Domestic team information
- 1946: Scotland

Career statistics
| Competition | First-class |
| Matches | 1 |
| Runs scored | 38 |
| Batting average | 19.00 |
| 100s/50s | –/– |
| Top score | 23 |
| Catches/stumpings | 1/– |
- Source: Cricinfo, 29 October 2022

= James Wykes =

English cricketer and schoolmaster

James Cochrane Wykes (19 October 1913 – 19 October 1992) was an English first-class cricketer and schoolmaster.

Wykes was born at Leigh-on-Sea in October 1913. He was educated at Oundle School, before matriculating to Clare College, Cambridge.

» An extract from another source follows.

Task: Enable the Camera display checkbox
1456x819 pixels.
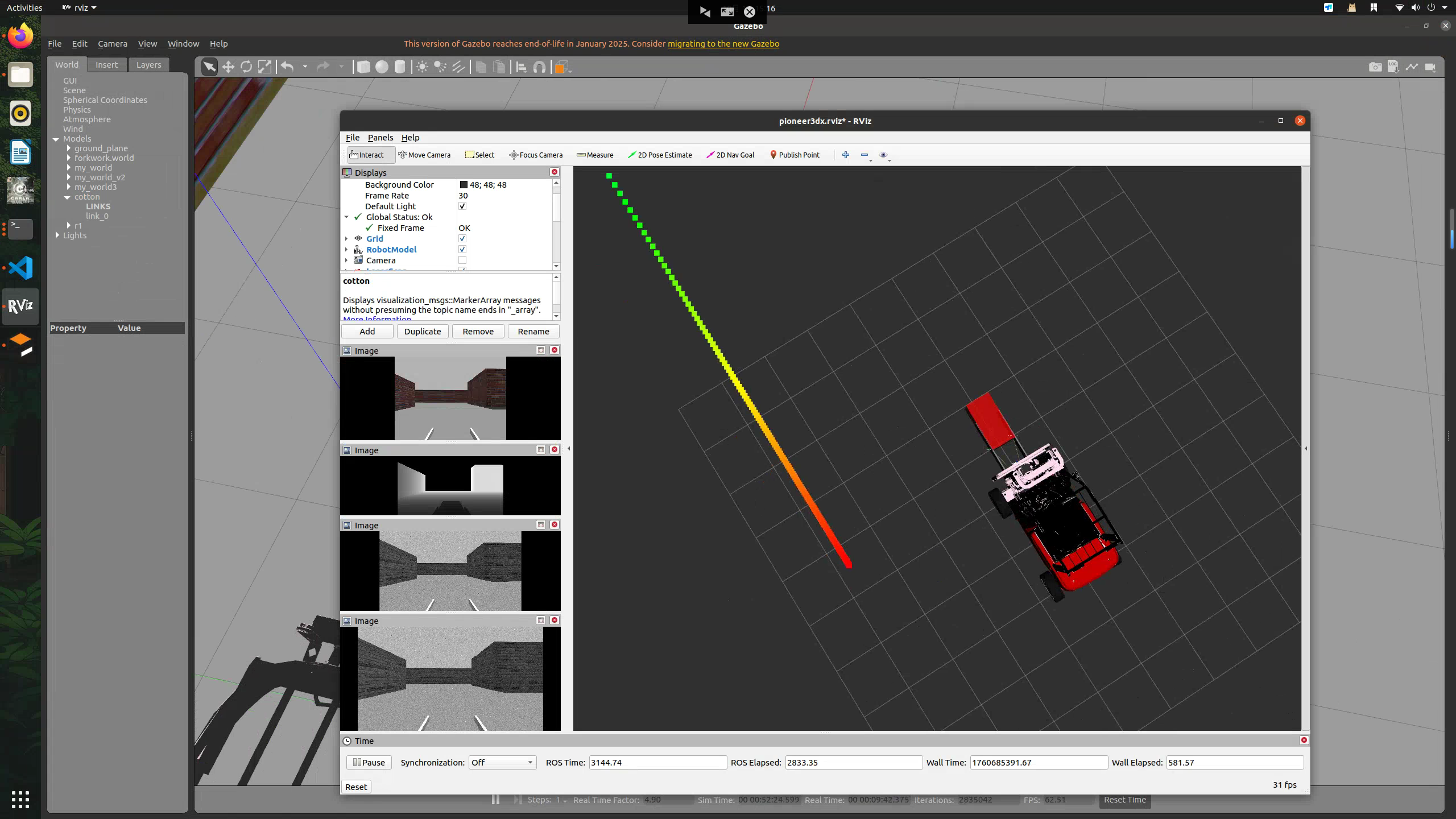Action: (462, 260)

After graduating from Cambridge, Wykes became a schoolmaster at Loretto School in Musselburgh. He served in the Second World War with the Black Watch, being commissioned as a second lieutenant in December 1940. He was promoted to the war substantive rank of lieutenant in May 1945, before resigning his commission in November 1947. While teaching in Musselburgh, Wykes played club cricket for Grange in nearby Edinburgh. He was selected to play for the Scottish cricket team in a first-class match against Ireland at Greenock in 1946. Batting twice in the match, he was dismissed for 15 runs in the Scottish first innings by James Boucher, while in their second innings he was dismissed for 23 runs by Robert Barnes. Wykes later became headmaster of St. Bees School in England from 1951 to 1963. He died at Harrogate on his 79th birthday. His brother, Nigel, was also a first-class cricketer.